Exercise: Your answer should be the lines below from the one holding "Image resolution: width=690" through the one holding "Given: Click the", copied exactly and with nothing else.

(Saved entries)
=== Section Start ===

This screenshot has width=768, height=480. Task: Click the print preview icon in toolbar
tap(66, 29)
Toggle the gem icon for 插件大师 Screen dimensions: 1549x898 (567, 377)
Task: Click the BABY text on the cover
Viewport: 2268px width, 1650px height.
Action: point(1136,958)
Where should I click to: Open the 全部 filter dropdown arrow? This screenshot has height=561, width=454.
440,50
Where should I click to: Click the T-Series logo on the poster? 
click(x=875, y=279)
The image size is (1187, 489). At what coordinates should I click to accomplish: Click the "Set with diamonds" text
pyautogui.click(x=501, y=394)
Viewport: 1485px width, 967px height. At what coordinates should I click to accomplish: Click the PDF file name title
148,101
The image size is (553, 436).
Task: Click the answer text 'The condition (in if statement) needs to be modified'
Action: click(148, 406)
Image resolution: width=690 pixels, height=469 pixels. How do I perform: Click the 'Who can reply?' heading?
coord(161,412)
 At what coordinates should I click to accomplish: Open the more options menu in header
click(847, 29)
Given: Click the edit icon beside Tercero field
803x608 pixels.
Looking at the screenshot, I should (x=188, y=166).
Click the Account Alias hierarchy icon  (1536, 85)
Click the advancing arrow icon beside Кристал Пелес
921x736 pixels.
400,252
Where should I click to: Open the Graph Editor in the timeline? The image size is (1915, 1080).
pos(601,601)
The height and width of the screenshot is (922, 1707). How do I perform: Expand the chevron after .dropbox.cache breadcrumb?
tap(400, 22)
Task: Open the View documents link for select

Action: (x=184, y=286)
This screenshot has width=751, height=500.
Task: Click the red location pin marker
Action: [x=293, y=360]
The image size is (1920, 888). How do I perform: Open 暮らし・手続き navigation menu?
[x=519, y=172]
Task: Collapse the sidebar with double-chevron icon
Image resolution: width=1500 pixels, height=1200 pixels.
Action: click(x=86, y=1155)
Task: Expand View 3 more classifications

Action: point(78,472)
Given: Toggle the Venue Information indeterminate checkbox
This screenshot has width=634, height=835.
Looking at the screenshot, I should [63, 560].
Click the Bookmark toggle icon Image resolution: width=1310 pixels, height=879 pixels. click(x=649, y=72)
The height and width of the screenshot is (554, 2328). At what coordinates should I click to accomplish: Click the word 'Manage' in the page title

=== Section End ===

Problem solution:
Image resolution: width=690 pixels, height=469 pixels. How do I perform: Click the 'Who can reply?' heading?
coord(161,412)
 At what coordinates should I click to accomplish: Open the more options menu in header
click(847, 29)
Given: Click the edit icon beside Tercero field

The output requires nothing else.